Good persistence in finding a good solution, but I wish the author found a solut...

regularfry · on Jan 23, 2024

If you're happy with a compile and link step, you can embed arbitrary data at link time with an ordinary linker by making yourself a linkable object with objcopy(1). I've played with it in the past as a way to embed an sqlite database into a ruby interpreter, which lets you do funky things like reimplementing `require` to read from the embedded database.

electroly · on Jan 23, 2024

It's a possibility. It's not unreasonable for me to ship builds of objcopy and lld that I can run at embed time. An immediate difficulty is that I support Windows and macOS, so I need a solution for PE and Mach-O executables too. I think a solution probably exists but I may need a separate solution for each platform. Embedding resources into binaries is pretty easy, it's just a matter of how to do it without shipping an entire C toolchain to users of my language.
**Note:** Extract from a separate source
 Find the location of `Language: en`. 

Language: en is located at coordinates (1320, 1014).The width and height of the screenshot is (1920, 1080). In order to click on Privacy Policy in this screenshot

regularfry · on Jan 23, 2024

I suspect the easier thing to do today is actually just embed tcc, and use its linker. Generating a C source file that embeds whatever binary you want in a string literal is straightforward templating. I couldn't really do that at the time.

electroly · on Jan 23, 2024

That's a great idea. I'll have to check and see if some fork of tcc today supports all my target platforms, but I bet it does.

saagarjha · on Jan 26, 2024

The linker that ships on macOS supports embedding data from a file with -sectcreate.

zokier · on Jan 23, 2024

would using libbfd or llvms objcopy library be of use here? https://llvm.org/doxygen/namespacellvm_1_1objcopy.html

pitherpather · on Jan 23, 2024

I don't know how clean or simple or portable you wish your build environment to be, but would it be worth embedding at compile-time?

Thinking of the general need in these situations to produce a custom-named interpreter/executable, could it be worth accessing the program name itself to find a paired source file? E.g., in invoking ./foo2.o it would look for ./foo2.code -- a two-file distribution allowing to double-click on the executable??

Could there be a non-unicode flag at the end of a special elf file which allows arbitrary unicode data to be concatenated after that? I.e., an agreed loader-ignore-hereafter convention or similar? (Asking with no knowledge of ELF internals, besides hints given in the OP.)

electroly · on Jan 23, 2024

Using two files would definitely work and, honestly, be a lot simpler. But it's a neat trick to make it a single file. For my toy language, it mostly serves to hide the fact that I'm not really compiling to native. People won't ask questions if it's a single executable that file(1) says is a statically linked binary.

Appending to the end of the ELF file does work. It won't mess anything up because your bytes will be outside of any ELF section. You can insert a known sentinel string and then search for it at runtime. The main problem is that you have to open your own executable file up for reading so you can locate the data at the end, and on Linux that requires having /proc, AFAIK. The nice thing about these other techniques is we're not assuming anything about the filesystem we're in. In a chroot environment you might not have /proc.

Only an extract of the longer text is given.